• [Problem requirements]
Everything from the line containing "You are a GUI" through the last line of the listing below should be returned exactly, except for pictures.

• [Provided information]
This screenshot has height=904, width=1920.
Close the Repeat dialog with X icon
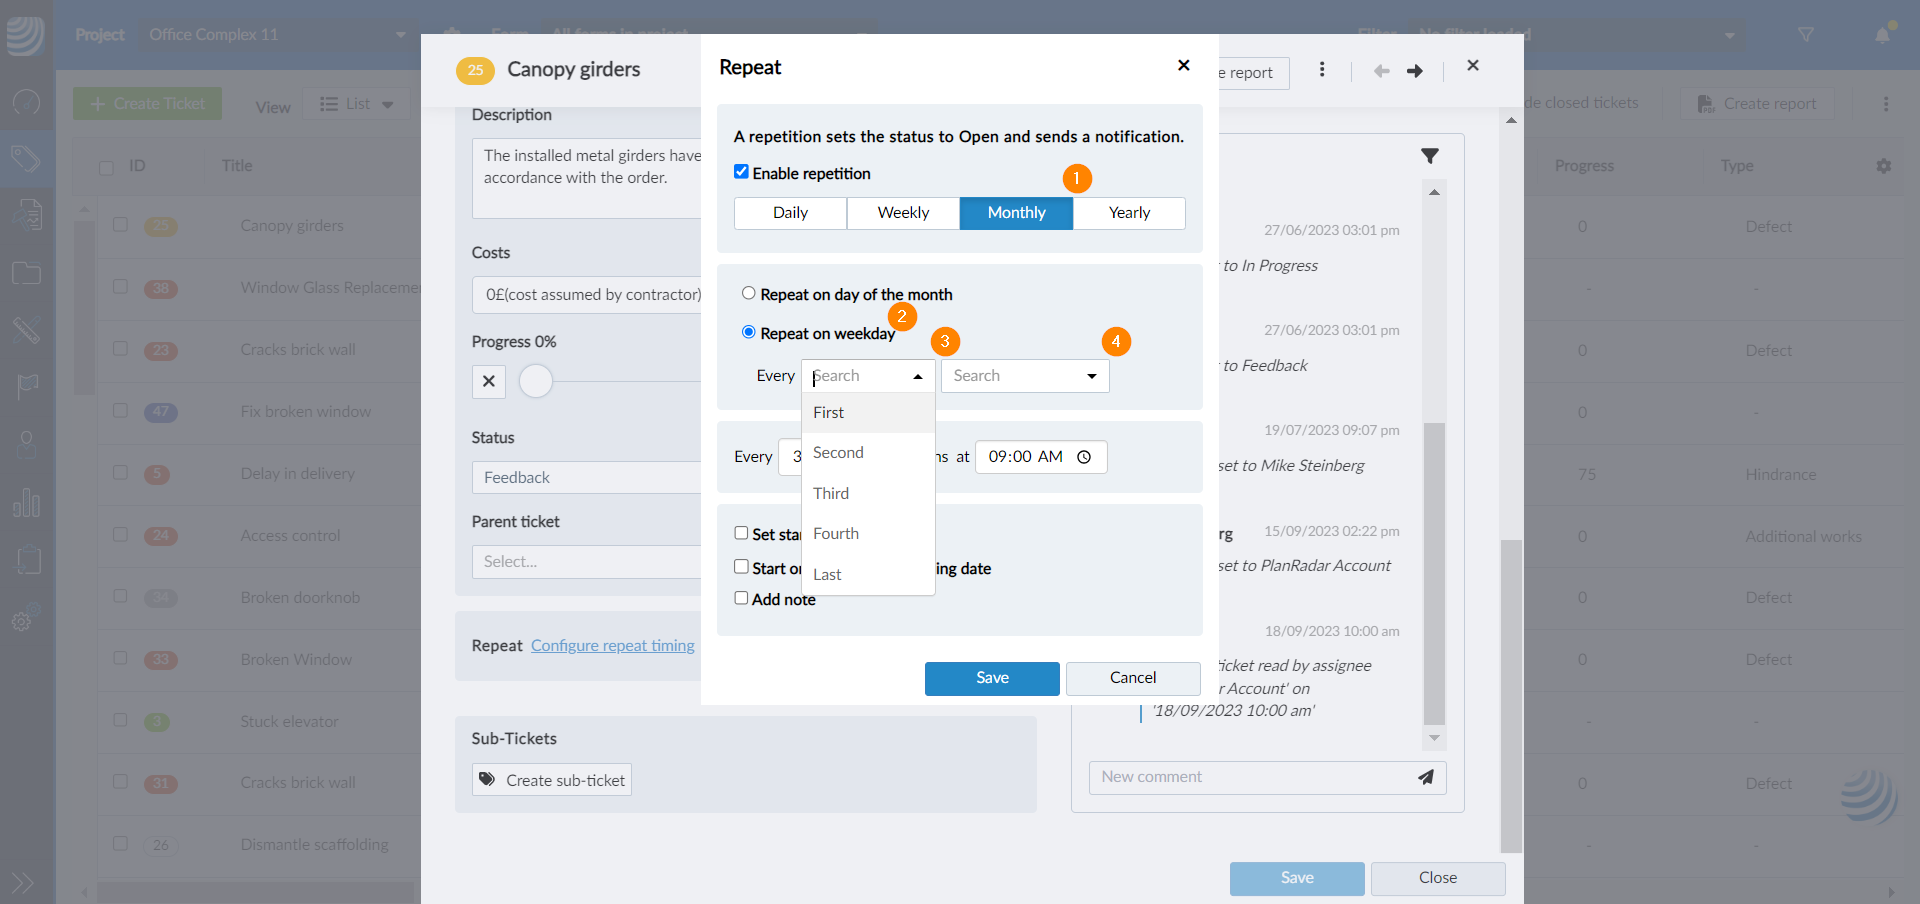pyautogui.click(x=1183, y=66)
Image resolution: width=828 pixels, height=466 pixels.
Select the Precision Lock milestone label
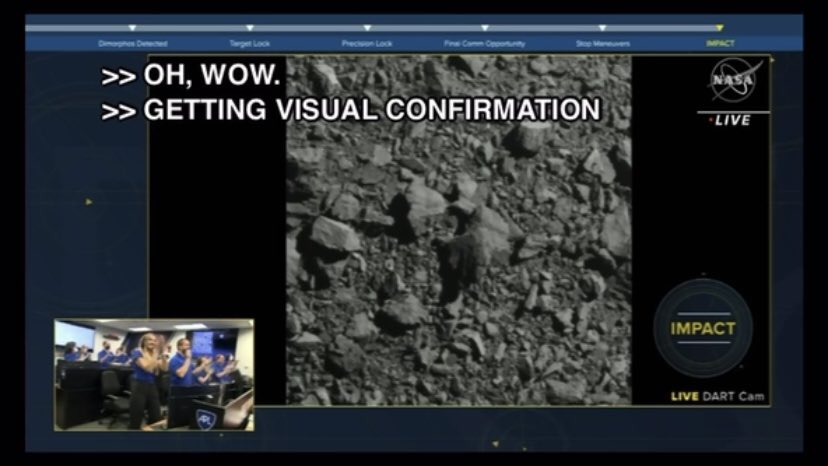coord(367,44)
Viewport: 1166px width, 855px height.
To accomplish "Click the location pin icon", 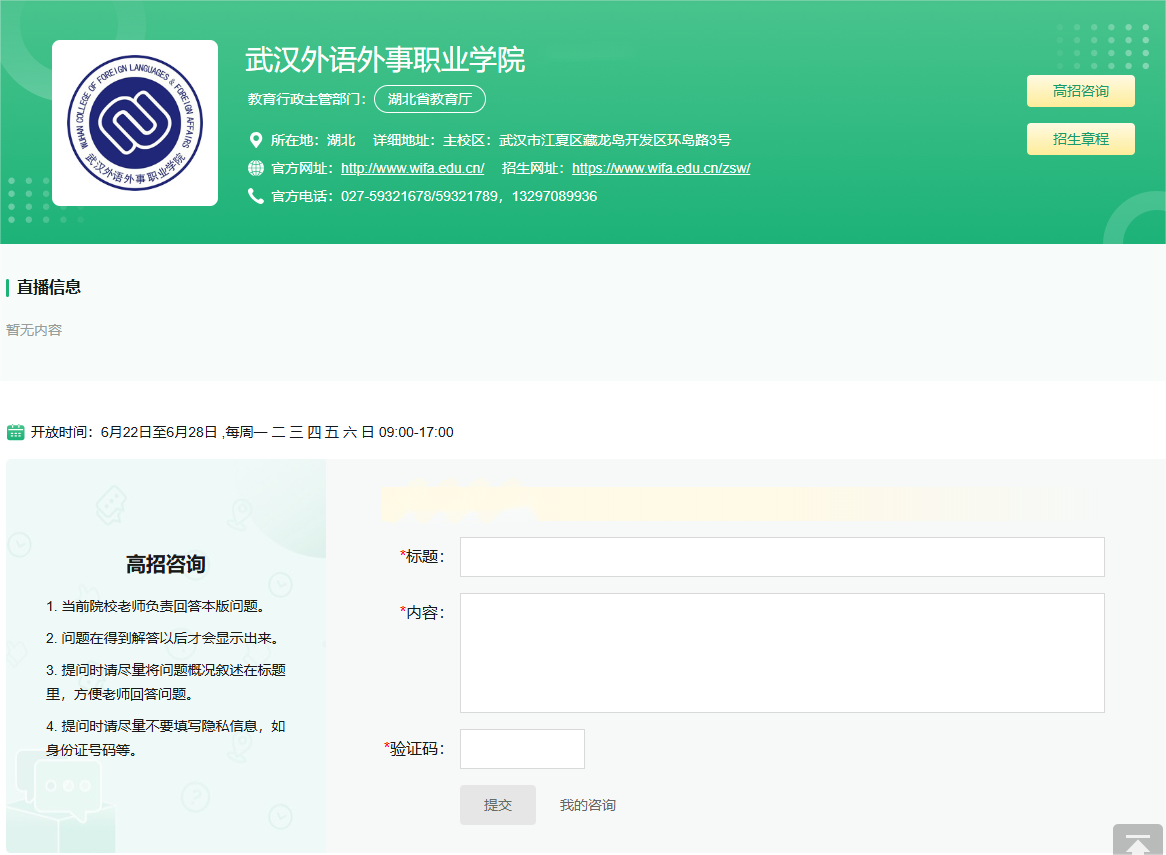I will [x=255, y=140].
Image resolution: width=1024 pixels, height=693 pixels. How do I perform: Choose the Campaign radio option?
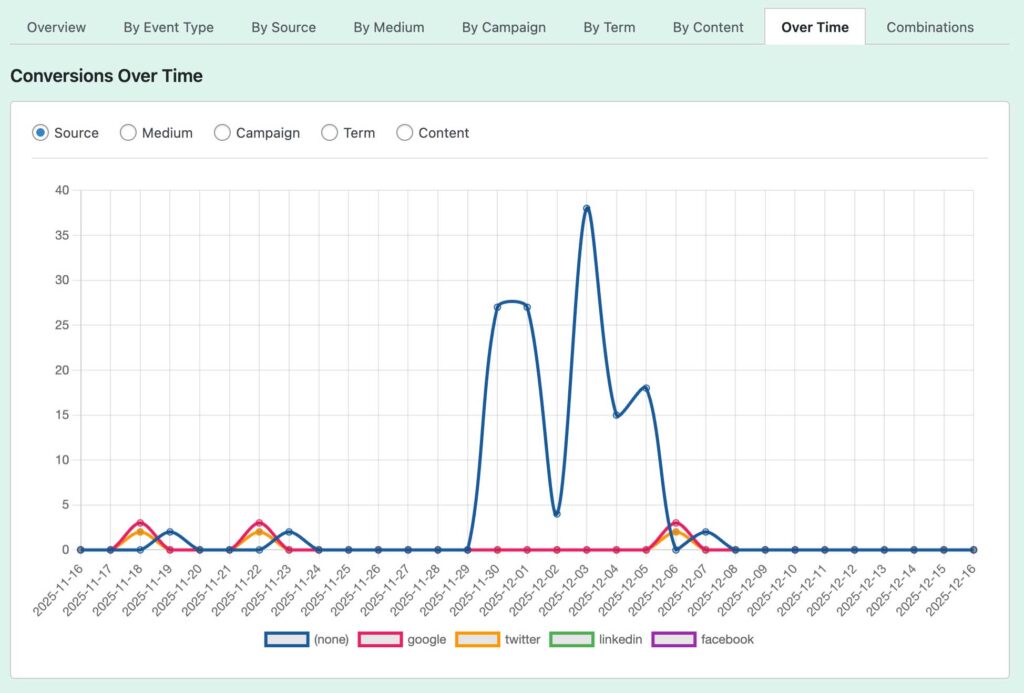click(x=222, y=132)
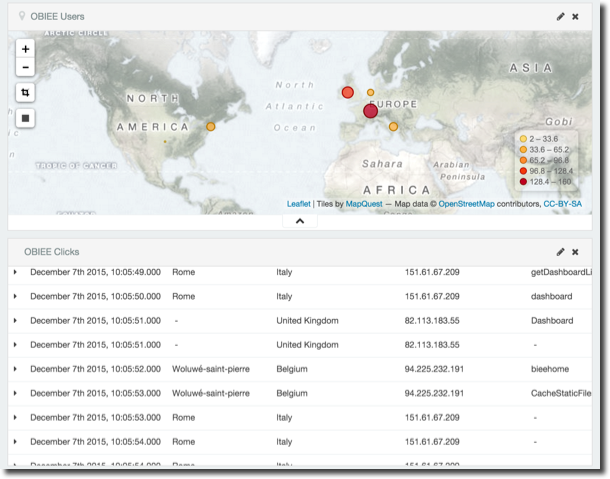Activate the map crop/fit bounds tool
The width and height of the screenshot is (610, 479).
26,92
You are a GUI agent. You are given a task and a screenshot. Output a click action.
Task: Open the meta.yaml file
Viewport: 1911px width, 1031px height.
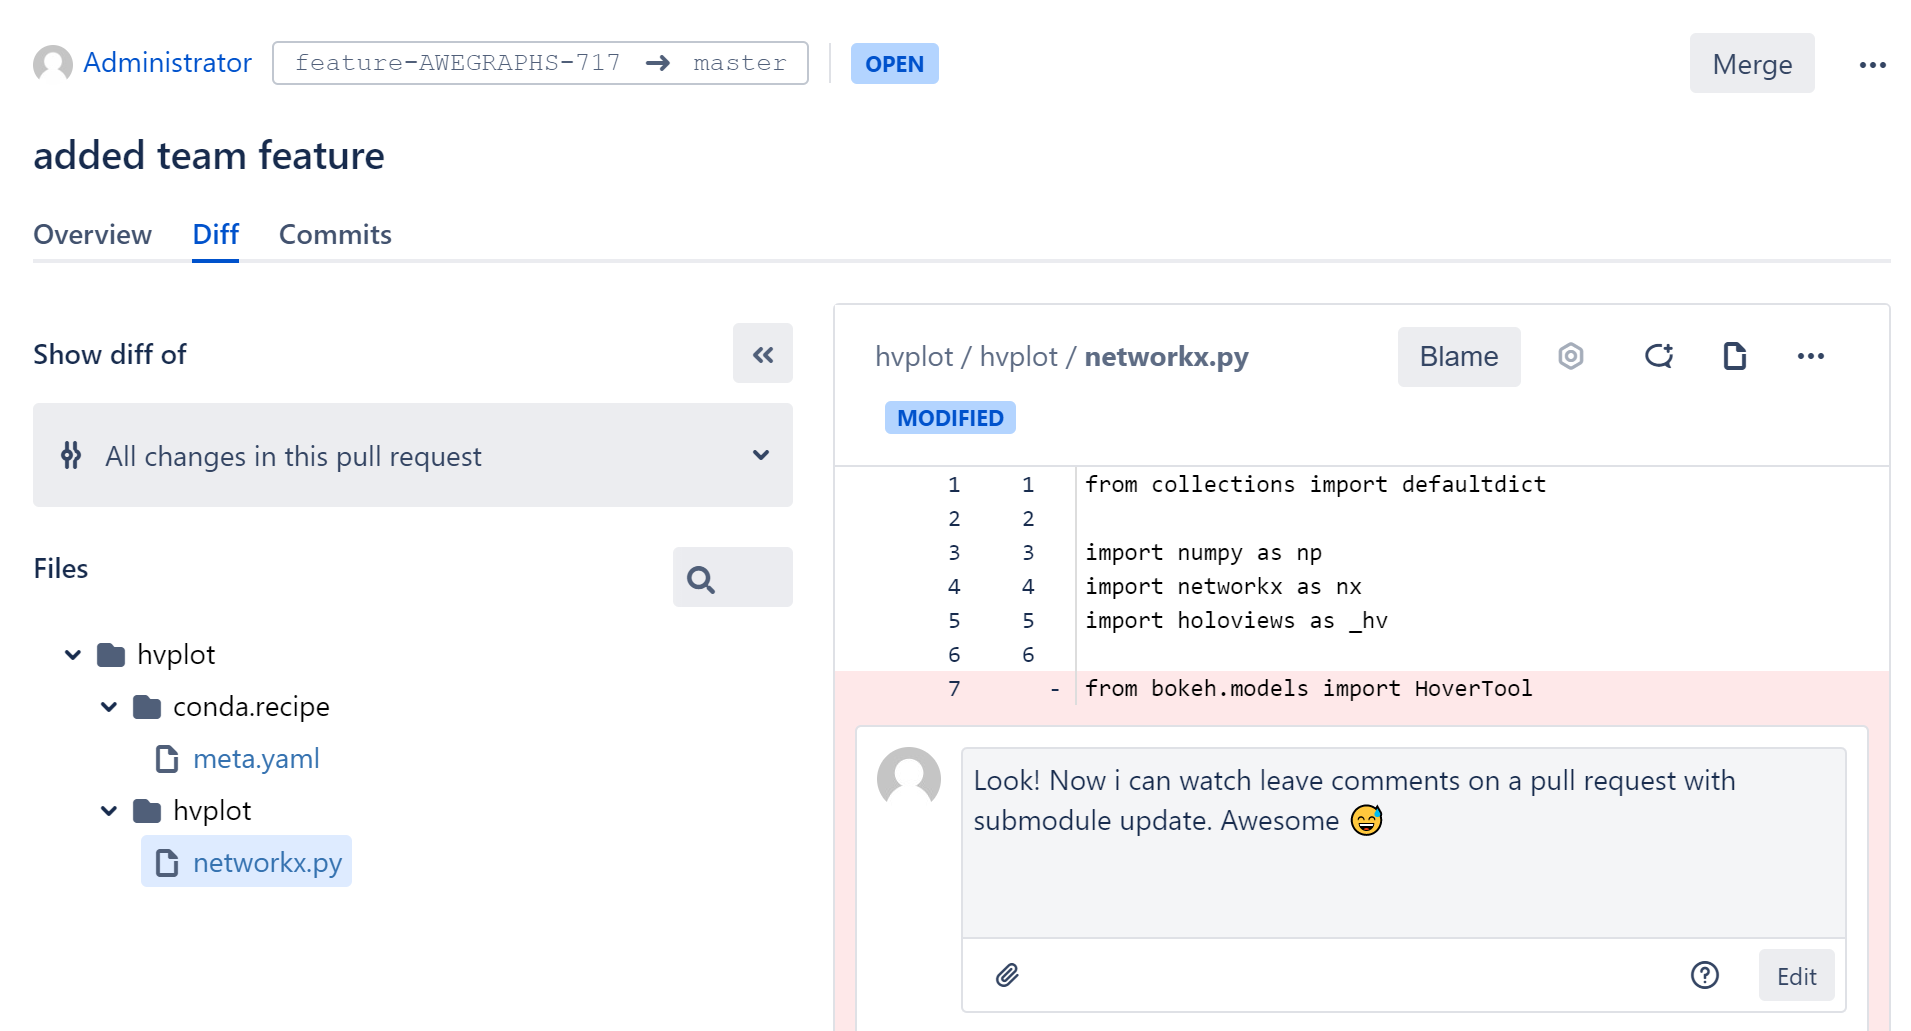pyautogui.click(x=256, y=759)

• [Exercise response]
You are a GUI agent. You are given a task and a screenshot. Output a click action.
Task: Open the meta.yaml file
Viewport: 1911px width, 1031px height.
pyautogui.click(x=256, y=759)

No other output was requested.